When I visited the Bay Area last week, I first went to Google and the next day, for old time’s sake, I met a long-ago colleague in the historic John’s Grill in San Francisco and then revisited the Chronicle and former Examiner newsrooms for the first time in decades. I had left the Examiner in 1981. The contrast could not have been greater and the ghosts more evident. Google was bright and shining and optimistic with ideas and invention. The Chronicle was dark and dusty and depressing (and the Examiner was already as good as dead).
Well, now the Chronicle may die as Hearst announces - like the Star-Ledger and plenty of other papers before it - that if concessions and cuts are not found, the paper will fold. San Francisco would be the first major American city left without a daily newspaper.

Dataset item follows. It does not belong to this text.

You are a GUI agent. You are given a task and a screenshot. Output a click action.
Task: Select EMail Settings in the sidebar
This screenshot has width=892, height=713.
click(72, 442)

I see this as an opportunity squandered. Here was the paper atop Silicon Valley that should have seen the changes in our world clearer than any other, that should have anticipated the importance of October, 1994, when the commercial browser was introduced, that could have reinvented itself over a luxurious decade and a half. But now, instead, it’s hurry-up-or-die for the Chron.
I say in my entrepreneurial journalism class that for the first time since William Randolph Hearst himself, journalists can think and act like entrepreneurs. They can start new news enterprises with the vigor of a WRH or a Nick Denton or a Mike Arrington or a Krishna Bharat (the creator of GoogleNews) or a Upendra Shardnand (my partner, founder of Daylife).
If - Hearst forbid - the Chronicle dies, I have no doubt that something will rise from its dust and ashes to serve the news needs of the Bay Area. But the transition will not be orderly, as I once thought it could have been. There will be destruction as people in that newsroom - a few of them, a very few of them, old colleagues and friends - lose their jobs. But then a new WRH will come into town and create a new Examiner for a new age. Bet on it.